_Tasks to complete_:
• 1. Reproduce verbatim the portion of the Jaguar XJ6 thread that begins with the words containing "## itchyback (May" and ends with "(not sure exactly)".
• 2. In the Jaguar XJ6 thread, which controller does praetorian name as the probable choice?
• 3. Translate this sentence from the Jaguar XJ6 thread into Spanish: "CALB 180's are the likely choice however full sizing needs to be done first."

_Source passage_:
** Begin **
# Jaguar XJ6



## praetorian (Oct 21, 2015)

NCOP Guidelines on Electric ICV's here: https://infrastructure.gov.au/roads...COP14_Guidelines_Electric_Drive_01Jan2011.pdf


----------



## praetorian (Oct 21, 2015)

*Build components*
The parts list below is likely to change as research continues, but figured I'd put down what I'm thinking for a starting point. I also want to add that none of these are recommendations and that the links provided are for my own reference. If this is breaking the rules, please let me know so I can copy this elsewhere!

*Batteries:*
CALB 180's are the likely choice however full sizing needs to be done first. 
http://www.ev-power.com.au/-CALB-Lithium-LiFePO4-Cells-.html

*BMS:*
??? Open for suggestions here. 

*Motors:*
Likely to be WarP 11 or dual WarP 9 motor/s

*Controller:*
Probably Zilla 2K


----------



## itchyback (May 28, 2014)

Holy crap this is almost exactly the build that i want! although you want higher specs than me.

Whereabouts in Australia are you?

you'll find two warp 9's are lighter than a warp 11 IIRC you might get equal/ better performance from them. (not sure exactly)

I've been advised the original gearbox was not that strong so you may like to try and find a manual from a holden or i'm going to use a powerglide (although i doubt you'll get the high speed you would want). I did find the details of a guy who modifys jag diffs, you might need his details to get that high speed. i'll try to find them. 

I'm going to try and use an XJ12, i think i'll need the extra weight for batteries etc but i'd be keen to try and use an XJ6, theyre cheaper and more plentiful

Just saw your private message will respond through there.
** End **
Interface element records
** Begin **
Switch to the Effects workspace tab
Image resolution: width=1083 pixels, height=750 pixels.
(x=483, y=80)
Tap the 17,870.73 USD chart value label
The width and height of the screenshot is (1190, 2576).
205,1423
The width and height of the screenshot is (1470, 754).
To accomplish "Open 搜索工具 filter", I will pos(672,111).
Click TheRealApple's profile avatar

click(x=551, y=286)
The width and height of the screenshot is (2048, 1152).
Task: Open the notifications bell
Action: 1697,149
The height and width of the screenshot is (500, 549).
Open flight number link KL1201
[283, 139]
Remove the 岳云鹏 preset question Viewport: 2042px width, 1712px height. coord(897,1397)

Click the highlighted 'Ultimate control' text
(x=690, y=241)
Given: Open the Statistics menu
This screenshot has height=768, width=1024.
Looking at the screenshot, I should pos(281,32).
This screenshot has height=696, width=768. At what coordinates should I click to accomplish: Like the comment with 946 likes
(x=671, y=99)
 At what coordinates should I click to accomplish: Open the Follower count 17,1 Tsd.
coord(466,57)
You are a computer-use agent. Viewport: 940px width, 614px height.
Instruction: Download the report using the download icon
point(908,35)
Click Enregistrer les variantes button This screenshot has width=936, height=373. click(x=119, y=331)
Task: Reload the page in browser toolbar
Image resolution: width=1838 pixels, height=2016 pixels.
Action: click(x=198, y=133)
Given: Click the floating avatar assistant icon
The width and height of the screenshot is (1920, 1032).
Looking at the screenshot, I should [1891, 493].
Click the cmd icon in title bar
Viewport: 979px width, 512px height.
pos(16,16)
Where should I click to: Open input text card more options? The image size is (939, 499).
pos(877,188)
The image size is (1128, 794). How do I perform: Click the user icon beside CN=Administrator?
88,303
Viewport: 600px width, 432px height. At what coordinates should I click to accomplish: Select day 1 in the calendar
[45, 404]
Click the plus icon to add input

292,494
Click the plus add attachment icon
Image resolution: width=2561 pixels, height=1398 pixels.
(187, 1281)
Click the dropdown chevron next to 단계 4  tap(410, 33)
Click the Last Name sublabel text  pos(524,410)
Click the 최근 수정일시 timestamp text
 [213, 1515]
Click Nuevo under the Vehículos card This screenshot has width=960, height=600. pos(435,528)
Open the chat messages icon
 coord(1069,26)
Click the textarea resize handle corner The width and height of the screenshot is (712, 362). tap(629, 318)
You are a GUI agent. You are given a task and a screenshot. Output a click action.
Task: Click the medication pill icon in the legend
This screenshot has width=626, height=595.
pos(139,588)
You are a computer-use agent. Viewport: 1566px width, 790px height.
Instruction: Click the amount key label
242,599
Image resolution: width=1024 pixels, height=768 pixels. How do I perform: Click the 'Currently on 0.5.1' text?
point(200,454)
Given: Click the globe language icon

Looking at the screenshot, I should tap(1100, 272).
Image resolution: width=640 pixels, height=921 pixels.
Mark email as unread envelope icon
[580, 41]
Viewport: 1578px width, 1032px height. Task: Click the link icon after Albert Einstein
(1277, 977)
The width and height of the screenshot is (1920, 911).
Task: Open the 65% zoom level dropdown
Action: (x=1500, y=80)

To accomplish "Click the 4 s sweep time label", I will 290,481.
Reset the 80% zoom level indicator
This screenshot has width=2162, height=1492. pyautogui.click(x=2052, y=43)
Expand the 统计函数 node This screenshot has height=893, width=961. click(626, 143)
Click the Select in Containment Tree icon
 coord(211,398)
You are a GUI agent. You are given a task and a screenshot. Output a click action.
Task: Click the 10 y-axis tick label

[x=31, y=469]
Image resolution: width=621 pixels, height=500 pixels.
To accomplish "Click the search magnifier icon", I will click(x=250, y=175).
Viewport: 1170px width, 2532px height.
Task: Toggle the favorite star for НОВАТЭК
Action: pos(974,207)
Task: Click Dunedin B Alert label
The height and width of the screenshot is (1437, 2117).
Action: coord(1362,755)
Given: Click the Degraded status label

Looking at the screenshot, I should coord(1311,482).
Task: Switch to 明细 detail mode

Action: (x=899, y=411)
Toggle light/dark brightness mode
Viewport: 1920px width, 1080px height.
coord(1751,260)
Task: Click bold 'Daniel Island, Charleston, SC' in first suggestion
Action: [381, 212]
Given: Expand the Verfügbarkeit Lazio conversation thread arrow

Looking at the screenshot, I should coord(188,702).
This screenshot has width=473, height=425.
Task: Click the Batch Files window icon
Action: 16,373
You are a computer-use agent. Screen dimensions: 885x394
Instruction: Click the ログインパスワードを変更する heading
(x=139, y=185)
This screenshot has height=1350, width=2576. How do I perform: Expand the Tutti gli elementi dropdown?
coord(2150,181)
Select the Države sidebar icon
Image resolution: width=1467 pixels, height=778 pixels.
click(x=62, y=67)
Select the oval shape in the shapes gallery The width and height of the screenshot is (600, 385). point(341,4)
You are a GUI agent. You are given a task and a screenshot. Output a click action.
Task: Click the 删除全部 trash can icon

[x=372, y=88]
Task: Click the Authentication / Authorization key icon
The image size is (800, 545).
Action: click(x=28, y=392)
** End **
_Results_:
• 1.
## itchyback (May 28, 2014)

Holy crap this is almost exactly the build that i want! although you want higher specs than me.

Whereabouts in Australia are you?

you'll find two warp 9's are lighter than a warp 11 IIRC you might get equal/ better performance from them. (not sure exactly)

• 2. The Zilla 2K.

• 3. Las CALB 180 son la opción probable; sin embargo, primero hay que hacer el dimensionamiento completo.